OSHA Issues Final Rule to Its Improve Tracking of Workplace Injuries and Illnesses Regulation
This week, the U.S. Department of Labor’s Occupational Safety and Health Administration (OSHA) issued a final rule to its Improve Tracking of Workplace Injuries and Illnesses recordkeeping regulation.
In its final rule, OSHA requires certain employers to electronically submit injury and illness data that they are already required to record on their onsite OSHA Injury and Illness forms. These employers include establishments with 250 or more employees that are currently required to keep OSHA injury and illness records, as well as establishments with 20–249 employees that are classified in a number of specific industries—including construction; businesses that provide services to buildings and dwellings; and waste collection, treatment, and storage companies—that must electronically submit their Form 300A Summary data to OSHA.
The agency states that it is collecting this information to improve its ability to identify establishments that experience high rates of occupational injuries and illnesses. OSHA intends to use the data to interact with these establishments, through both outreach and enforcement initiatives, with the goal of reducing injuries and illnesses. On its website, OSHA claims that this regulation will improve the accuracy of this data by ensuring that workers will not fear retaliation for reporting injuries or illnesses.
The rule also prohibits employers from discouraging workers from reporting an injury or illness. The final rule requires employers to inform employees of their right to report work-related injuries and illnesses free from retaliation, which can be satisfied by posting the already-required OSHA workplace poster. It also clarifies the existing implicit requirement that an employer’s procedure for reporting work-related injuries and illnesses must be reasonable and not deter or discourage employees from reporting, and incorporates the existing statutory prohibition on retaliating against employees for reporting work-related injuries or illnesses.

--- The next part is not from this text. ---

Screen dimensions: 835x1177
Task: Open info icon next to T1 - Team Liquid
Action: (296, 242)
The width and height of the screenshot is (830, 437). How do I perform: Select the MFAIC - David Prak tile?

After the publication of the final rule, Associated Builders and Contractors (ABC), a national construction industry trade association with more than 22,000 members, voiced its opposition via a press release.

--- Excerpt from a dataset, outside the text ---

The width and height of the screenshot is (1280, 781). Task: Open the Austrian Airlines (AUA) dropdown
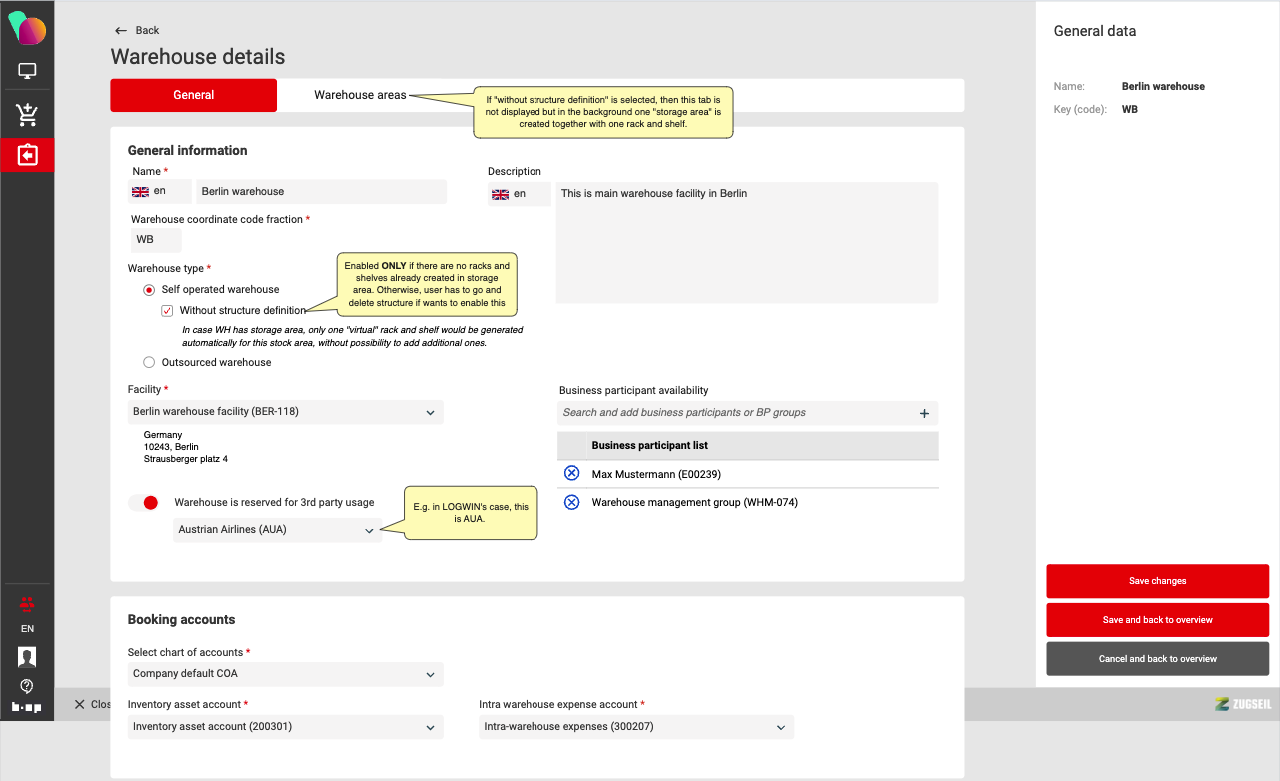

“Unfortunately, the Biden administration is moving forward with a final rule that does nothing to achieve OSHA’s stated goal of reducing injuries and illnesses,” said Ben Brubeck, ABC vice president of regulatory, labor and state affairs. “Instead, the final rule will force employers to disclose sensitive information to the public that can easily be manipulated, mischaracterized, and misused for reasons wholly unrelated to safety, as well as subject employers to illegitimate attacks and employees to violations of their privacy.”
“Smaller companies will also be negatively impacted by expanding the mandate to establishments with 100 or more employees,” Brubeck continued. “The recorded information can easily be backtracked to identify specific injuries and illnesses, and thereby the medical information of individuals in the workplace, violating their privacy.”
The final rule becomes effective on January 1, 2024.